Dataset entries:
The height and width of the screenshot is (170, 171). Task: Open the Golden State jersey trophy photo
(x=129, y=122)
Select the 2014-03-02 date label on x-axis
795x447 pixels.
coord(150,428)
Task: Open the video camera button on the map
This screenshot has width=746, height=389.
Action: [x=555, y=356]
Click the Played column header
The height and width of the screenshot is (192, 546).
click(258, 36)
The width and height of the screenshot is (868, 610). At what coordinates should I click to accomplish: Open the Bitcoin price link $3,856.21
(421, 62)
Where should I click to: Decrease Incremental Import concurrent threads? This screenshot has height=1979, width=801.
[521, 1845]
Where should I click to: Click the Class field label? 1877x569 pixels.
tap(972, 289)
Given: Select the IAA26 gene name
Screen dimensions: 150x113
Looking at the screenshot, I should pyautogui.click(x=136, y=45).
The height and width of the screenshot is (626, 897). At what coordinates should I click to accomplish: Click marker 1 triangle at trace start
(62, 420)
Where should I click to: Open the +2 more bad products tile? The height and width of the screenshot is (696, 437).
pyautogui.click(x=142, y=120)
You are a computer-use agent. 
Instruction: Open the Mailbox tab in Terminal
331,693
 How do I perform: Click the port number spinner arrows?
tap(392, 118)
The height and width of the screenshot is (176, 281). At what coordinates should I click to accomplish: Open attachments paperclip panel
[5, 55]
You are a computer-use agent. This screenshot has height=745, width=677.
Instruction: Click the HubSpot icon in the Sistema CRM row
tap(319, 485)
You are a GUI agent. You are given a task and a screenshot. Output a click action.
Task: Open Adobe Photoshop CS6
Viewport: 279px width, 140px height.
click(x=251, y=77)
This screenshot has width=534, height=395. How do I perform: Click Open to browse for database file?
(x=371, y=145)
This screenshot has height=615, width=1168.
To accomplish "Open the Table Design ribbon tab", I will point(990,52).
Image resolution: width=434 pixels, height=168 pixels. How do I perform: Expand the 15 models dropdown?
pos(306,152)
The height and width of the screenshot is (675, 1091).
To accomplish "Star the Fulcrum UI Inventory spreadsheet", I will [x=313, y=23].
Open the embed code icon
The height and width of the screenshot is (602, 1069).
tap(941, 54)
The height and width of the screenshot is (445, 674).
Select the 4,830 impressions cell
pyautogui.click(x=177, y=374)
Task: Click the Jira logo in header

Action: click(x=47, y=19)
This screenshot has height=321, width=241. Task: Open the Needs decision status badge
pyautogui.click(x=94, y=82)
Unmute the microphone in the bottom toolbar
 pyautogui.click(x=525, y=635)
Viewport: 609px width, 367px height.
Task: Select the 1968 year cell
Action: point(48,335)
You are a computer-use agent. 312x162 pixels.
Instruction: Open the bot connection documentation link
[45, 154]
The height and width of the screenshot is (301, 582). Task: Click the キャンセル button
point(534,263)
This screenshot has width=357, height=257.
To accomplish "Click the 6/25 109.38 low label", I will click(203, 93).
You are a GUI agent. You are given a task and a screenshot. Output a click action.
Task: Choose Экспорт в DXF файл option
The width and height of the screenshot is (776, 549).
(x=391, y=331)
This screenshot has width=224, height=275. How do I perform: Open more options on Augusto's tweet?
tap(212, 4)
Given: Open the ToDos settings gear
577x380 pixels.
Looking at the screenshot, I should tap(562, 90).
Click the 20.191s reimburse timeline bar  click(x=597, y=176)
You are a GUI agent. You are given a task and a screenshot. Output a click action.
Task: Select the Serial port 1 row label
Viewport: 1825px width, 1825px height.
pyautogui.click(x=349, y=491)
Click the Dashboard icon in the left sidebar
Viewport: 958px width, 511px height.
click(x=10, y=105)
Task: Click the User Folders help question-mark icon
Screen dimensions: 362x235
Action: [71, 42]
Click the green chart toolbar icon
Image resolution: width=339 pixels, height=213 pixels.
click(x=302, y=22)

## EXERCISE DIRECTIONS
Scan the entries above for the line containing "This screenshot has height=321, width=241.", and copy it and all lines after it exactly, down to and including the line containing "This screenshot has width=357, height=257.".

## FINISHED EXERCISE
This screenshot has height=321, width=241. Task: Open the Needs decision status badge
pyautogui.click(x=94, y=82)
Unmute the microphone in the bottom toolbar
 pyautogui.click(x=525, y=635)
Viewport: 609px width, 367px height.
Task: Select the 1968 year cell
Action: point(48,335)
You are a computer-use agent. 312x162 pixels.
Instruction: Open the bot connection documentation link
[45, 154]
The height and width of the screenshot is (301, 582). Task: Click the キャンセル button
point(534,263)
This screenshot has width=357, height=257.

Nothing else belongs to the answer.